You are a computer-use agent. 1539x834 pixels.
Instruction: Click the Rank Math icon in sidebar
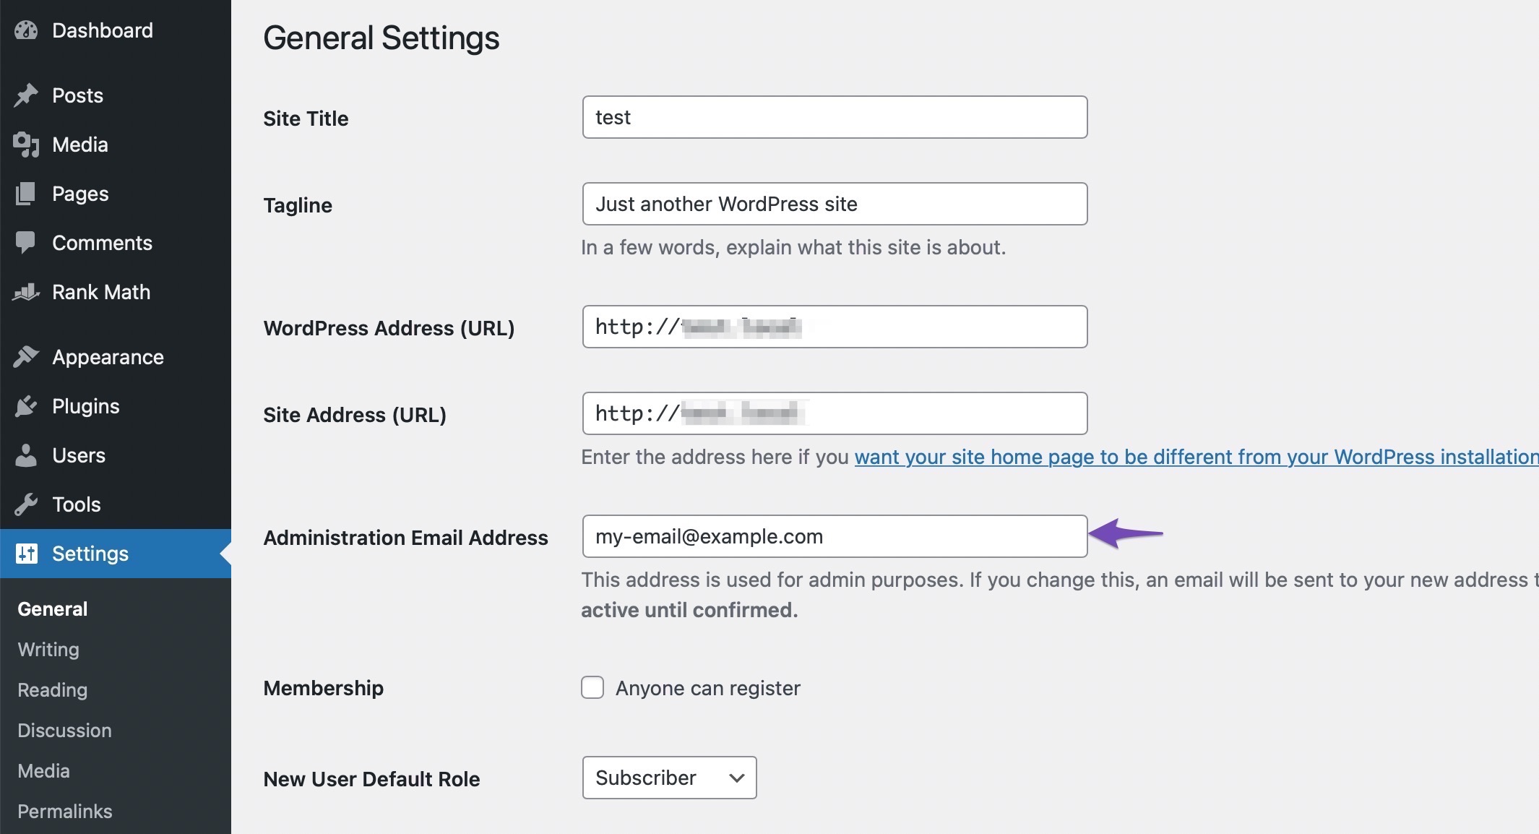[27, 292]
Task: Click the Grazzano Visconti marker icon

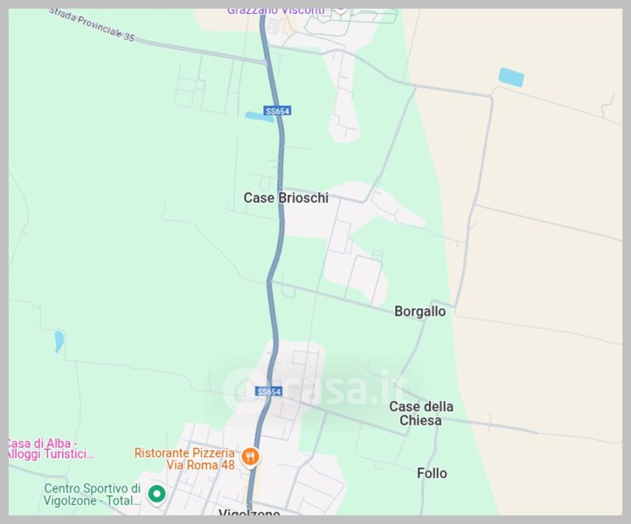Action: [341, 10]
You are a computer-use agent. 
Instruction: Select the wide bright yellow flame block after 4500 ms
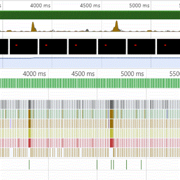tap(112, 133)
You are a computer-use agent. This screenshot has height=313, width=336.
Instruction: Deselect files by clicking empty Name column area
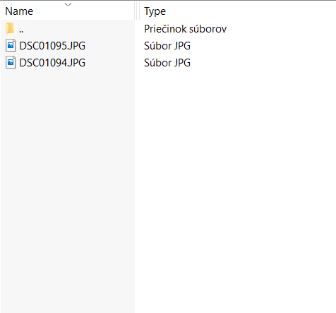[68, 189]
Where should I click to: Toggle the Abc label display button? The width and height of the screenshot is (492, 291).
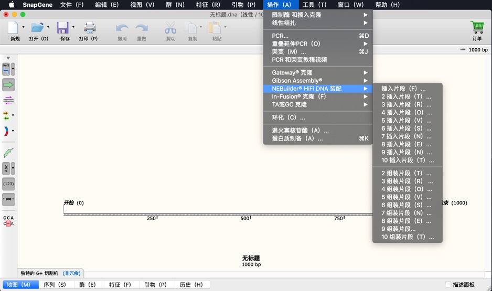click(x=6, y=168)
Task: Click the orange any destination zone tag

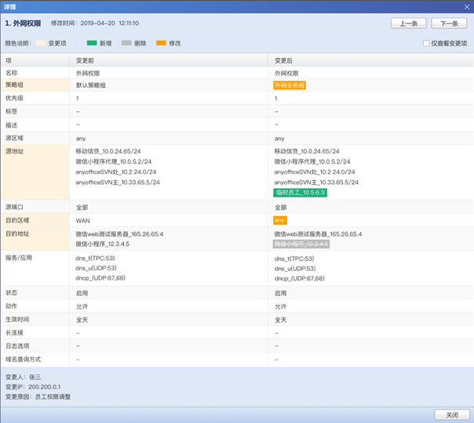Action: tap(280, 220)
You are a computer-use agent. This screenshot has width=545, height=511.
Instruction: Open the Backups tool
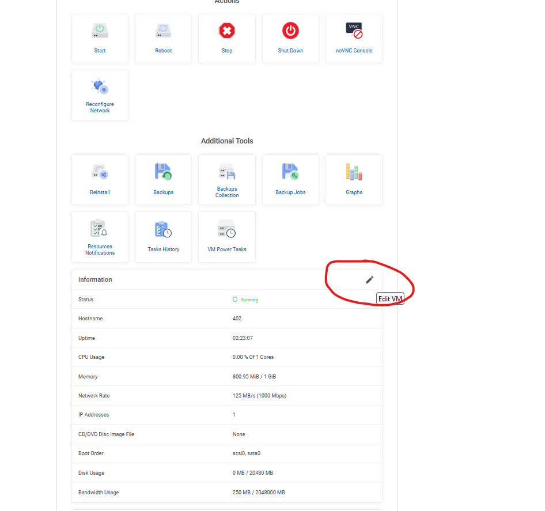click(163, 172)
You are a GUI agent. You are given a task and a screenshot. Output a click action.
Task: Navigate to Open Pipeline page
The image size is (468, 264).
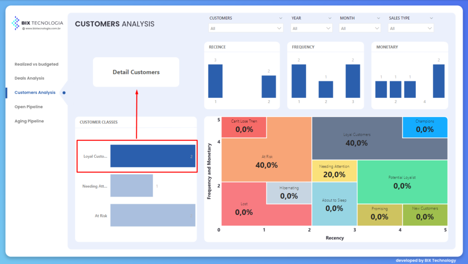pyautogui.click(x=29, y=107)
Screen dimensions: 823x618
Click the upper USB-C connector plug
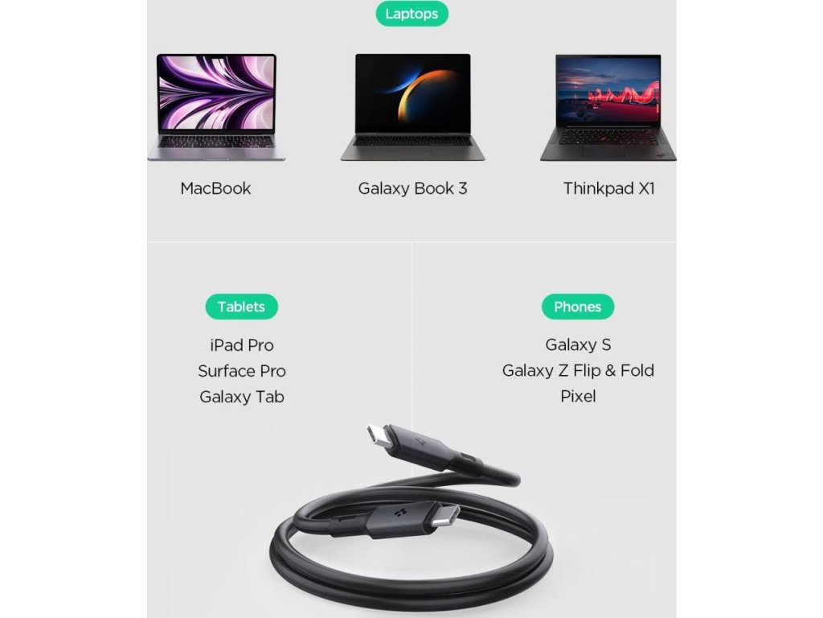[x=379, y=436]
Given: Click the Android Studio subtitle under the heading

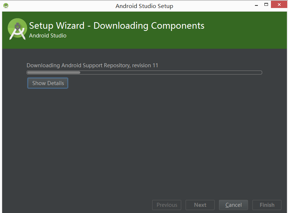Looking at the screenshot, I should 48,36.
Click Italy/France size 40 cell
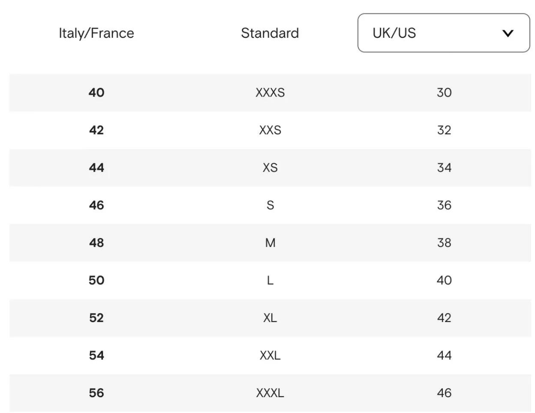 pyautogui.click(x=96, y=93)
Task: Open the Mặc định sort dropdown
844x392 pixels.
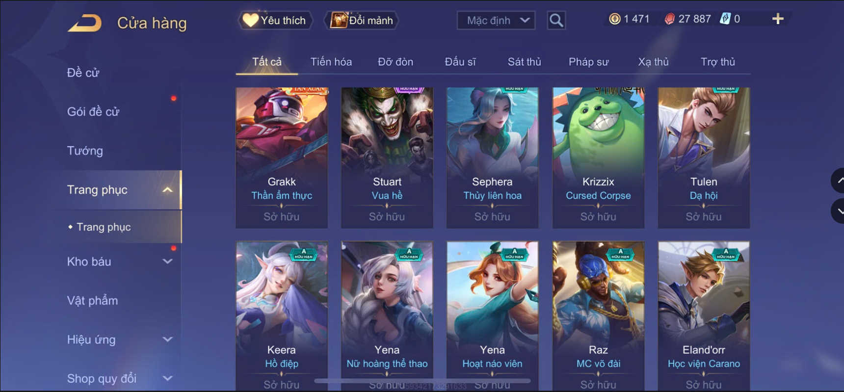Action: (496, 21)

=-=-=-=-=

> _TASK OBJECTIVE_: Only a number is expected in reply: how many lines of the entries hold the word "This"?

> _FINAL ANSWER_: 2